'No plans to double our defence budget,' Trudeau says

Prime Minister Justin Trudeau set himself on a political collision course with U.S. President Donald Trump Tuesday by laying out unequivocally that Canada will not meet NATO's benchmark for defence spending.

Canada spends 1.23% of GDP on military spending, according to new NATO figures

Prime Minister Justin Trudeau gestures while inspecting NATO troops as he visits Adazi military base in Kadaga, Latvia, on Tuesday. (Roman Koksarov/The Associated Press)

Prime Minister Justin Trudeau set himself on a political collision course with U.S. President Donald Trump Tuesday by laying out unequivocally that Canada will not meet NATO's benchmark for defence spending.


"There are no plans to double our defence budget," Trudeau told reporters at the end of a bilateral visit to Latvia, where he announced Canadian troops would remain until 2023.


NATO asks its members to set aside the equivalent of two per cent of their gross domestic product for military spending.


New figures released Tuesday by the military alliance show Canada only hits 1.23 per cent of GDP.


Demanding allies meet the two per cent metric has been an often-repeated mantra for Trump ahead of this week's leaders summit in Brussels.



In a whirlwind tour of the NATO base at Adazi, where he met with troops from eight countries, Trudeau used the composition of the multinational battle group, which Canada leads, as an illustration that membership in NATO is more than just dollars and cents.


"What we are demonstrating here with this battle group is that NATO is not just a relic of the past, but as an essential element as we build a future based on our shared values," he told soldiers assembled at an outdoor ball hockey rink. 


Trudeau extends Latvia military mission

4 years ago
Duration 1:38
PM Justin Trudeau announces a 4 year extension of Canada's military mission to Latvia, as well as an increase in troops that will serve there.


"We are training together, learning together and developing a level of interoperability that goes beyond military tactics and abilities. It goes to how we understand each other, how we learn from each other and how we grow together. That as a demonstration of our shared values and convictions as an alliance is as strong as any other indication we can show with the amount of tanks or the amount of firepower."


Trump says they'll 'work something out'


The two per cent benchmark was originally set at the 2002 Prague Summit, but leaders of the western alliance signed a pledge in 2014 saying they would work towards that goal by 2024.
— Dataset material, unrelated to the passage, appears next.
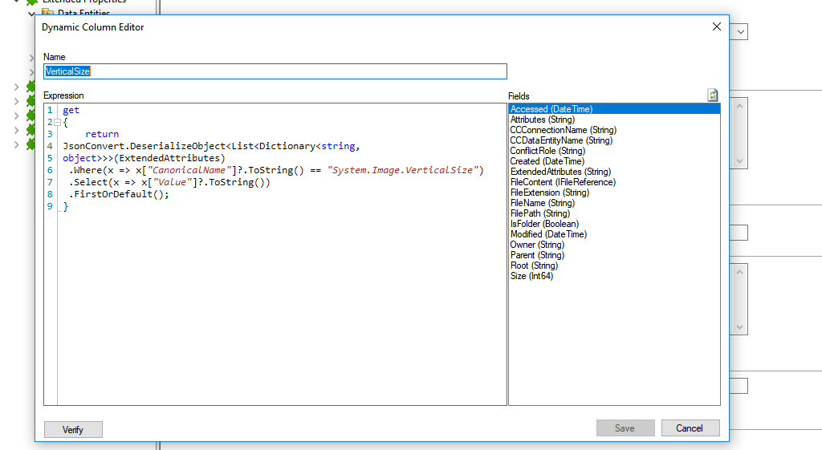Select the Size (Int64) field
This screenshot has height=450, width=822.
click(531, 276)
The latest defence spending figures as a percentage of a country's gross domestic product (GDP), a measure used to determine the size of a country's economy. (CBC News)


Trump, in a series of speeches recently, has vowed to force allies to pay up, although he sounded somewhat conciliatory on departing Washington on Tuesday.
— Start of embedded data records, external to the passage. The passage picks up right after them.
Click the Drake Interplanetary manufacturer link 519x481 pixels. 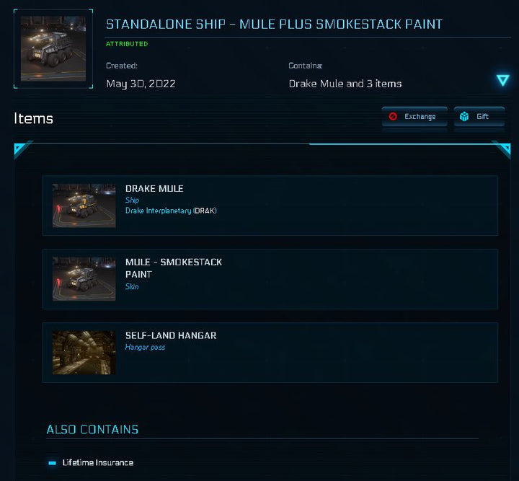click(158, 211)
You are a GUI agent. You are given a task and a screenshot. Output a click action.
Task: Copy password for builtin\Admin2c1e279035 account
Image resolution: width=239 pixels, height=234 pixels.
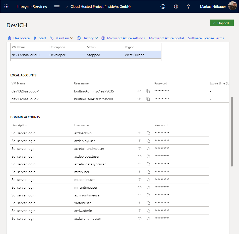point(148,91)
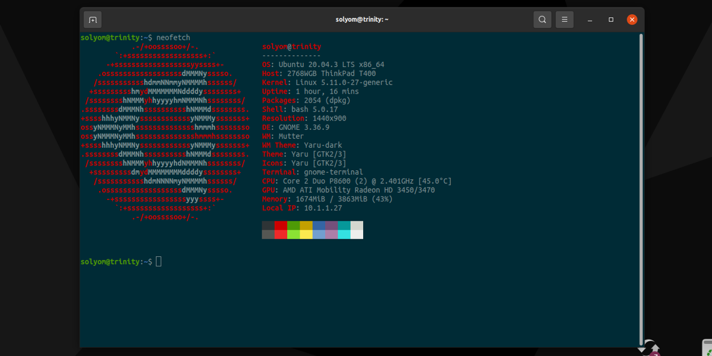Open the terminal hamburger menu
Image resolution: width=712 pixels, height=356 pixels.
(x=565, y=20)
"NATO has not treated us fairly, but I think we'll work something out," he told reporters.


"We pay far too much and they pay far too little. But we will work it out and all countries will be happy."


The fact Canada has no intention of raising defence spending to two per cent was laid out in the Liberal government's defence policy last year. It forecast hitting 1.4 percent of GDP by 2024.
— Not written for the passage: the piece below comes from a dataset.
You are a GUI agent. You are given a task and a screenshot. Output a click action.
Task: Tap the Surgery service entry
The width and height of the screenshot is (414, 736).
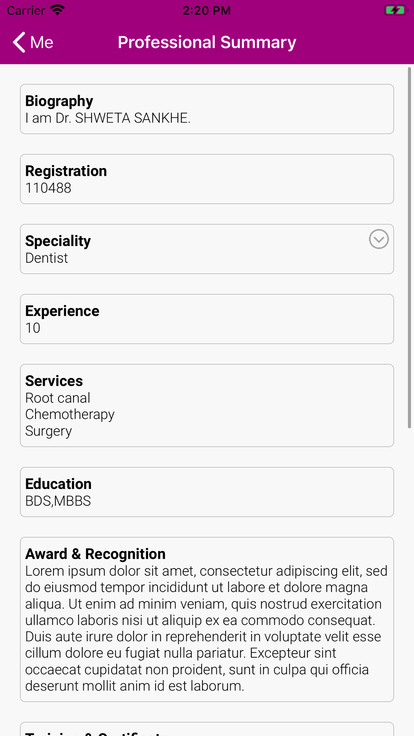(x=48, y=431)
Several times on Tuesday, Trudeau outlined the spending his government plans, including the expected purchase of 88 new fighters for the air force and 15 frigates for the navy.


Trudeau shakes hands with Latvian Prime Minister Maris Kucinskis following a bilateral meeting in Riga on Tuesday. (Sean Kilpatrick/Canadian Press)


He described the NATO target as "easy shorthand" and a "limited tool" and said Canada is always focused on having the capacity to respond when called upon.


The argument is not dissimilar to one the former Conservative government made when it faced pressure to ramp up defence spending prior to 2015.



Trudeau received some political backing from Latvian Prime Minister Maris Kucinskis, whose country meets the benchmark and has openly said it is prepared to spend more.


He said the percentage doesn't matter and it's all about capability.


Kucinskis seemed happy to have Canada's commitment to continue to lead one of the three NATO battle groups in the Baltics.


"Today all of us are a little bit Canadian," he told troops at Adazi. "And we see and we feel that all of the Canadians have become a little bit Latvian."



In addition to announcing the extension, Trudeau revealed that the army will deploy an extra 85 soldiers, many of them logisticians and engineers to help run the battle group.


The additional commitment will play well at NATO, which is in the process of organizing a division headquarters to co-ordinate the operations in the Baltics.


Gen. Jonathan Vance, Canada's top military commander, said the additional troops and the extension are welcome.